#### What needs to be done:
Count the rows below that contain the word "pixels" and reply with that number alone.

#### Raw records:

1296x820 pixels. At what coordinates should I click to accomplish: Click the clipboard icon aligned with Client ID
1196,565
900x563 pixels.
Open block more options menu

...

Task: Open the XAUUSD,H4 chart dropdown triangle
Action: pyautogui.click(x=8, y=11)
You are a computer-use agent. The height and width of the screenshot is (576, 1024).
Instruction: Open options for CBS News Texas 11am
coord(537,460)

#### Solution to this exercise:
2